At any moment, six signs of the zodiac are above the horizon (i.e. over the white part of the tablet), six below (over the dark grey part of the tablet). In the figure, the sign of Libra has just risen above the horizon, while Scorpio is just about to rise (or 'ascendant'). Over on the other side of the tablet, Aries has just set, while Taurus is about to set.
The vertical line near the top of the tablet represents the meridian or midday line. In the figure, a point near the midpoint of Leo is transiting the meridian.
The rete turns at a constant rate, but the summer signs (Gemini and Cancer) spend much longer above the horizon than the winter signs (Sagittarius and Capricorn), just as they do in reality. (If the rete takes just under 24 hours to make a revolution, you can see that Cancer, for example, will spend much more than 12 hours over the white part of the tablet.)

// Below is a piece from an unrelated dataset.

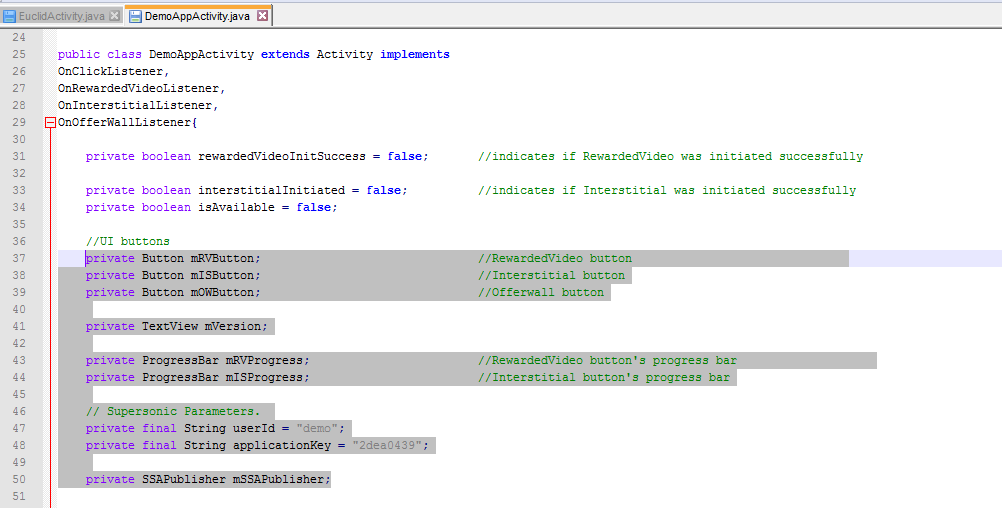The height and width of the screenshot is (508, 1002).
Task: Place cursor in the // Supersonic Parameters comment
Action: (x=172, y=412)
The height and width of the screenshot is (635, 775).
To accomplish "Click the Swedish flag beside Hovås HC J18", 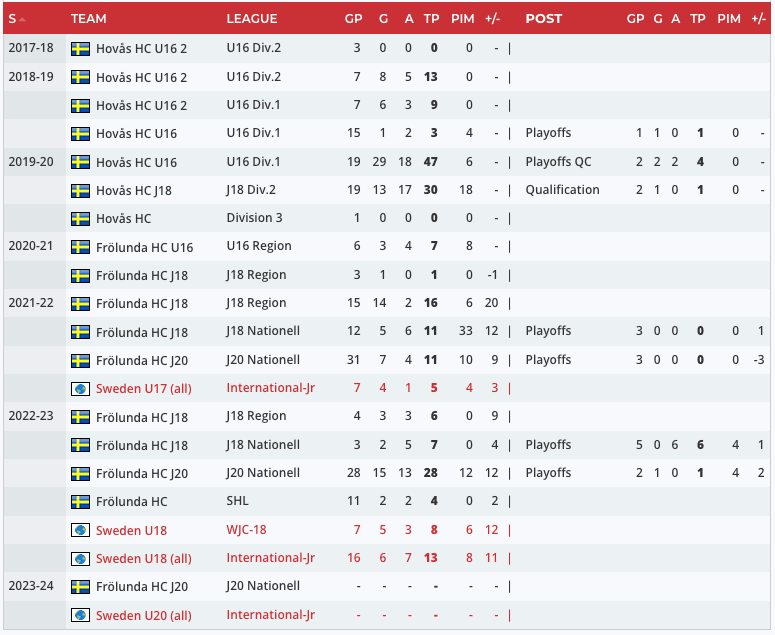I will tap(80, 190).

Now add a sun hand, as in stage 4, going round once per 24 hours, stretching out to the chapter ring.
The point where the hand crosses the outer edge of the zodiac ring represents the position of the sun in the sky. It tells us not only where the sun is placed in the zodiac, but where the sun is placed relative to the terrestrial horizon. Note that the sun-hand travels steadily through the Zodiac as the year goes on, spending the same amount of time (roughly a month) in Sagittarius, say, as in Gemini (the opposite sign) - despite the fact that Sagittarius occupies a much smaller segment of the Zodiac circle than Gemini. This is thanks to the fact that the sun-hand is pivoted not at the centre of the Zodiac ring, but off to one side.
A moon-hand may be added in the same way.
In some examples (most famously the clock on the town-hall in Prague) the sun and moon are represented by emblems attached to crank-arms pivoted at the centre of the Zodiac ring, so the emblems are constrained to move around the outer edge of the zodiac ring. But the emblems are actually moved by the sun and moon hands. They are linked in such a way as to allow the emblems to move radially along the hands (some ingenuity is required to ensure that the hands do not interfere with the crank-arms!).
Now you can tell the time not only in the modern way (24 equal hours measured from noon to noon) but also in the old way: twelve day-time hours, measured from dawn till dusk and twelve night-time hours, measured from dusk till dawn. (In summer the day-time hours are longer than the night-time hours, vice versa in winter.) This is the purpose of the hour-lines marked on the tablet. In the figure, the day-time hours have been numbered from 1 to 12. During the day, the sun-emblem will be located in one of the sectors marked off by the hour-lines, and the number of the sector will tell you the hour of the day.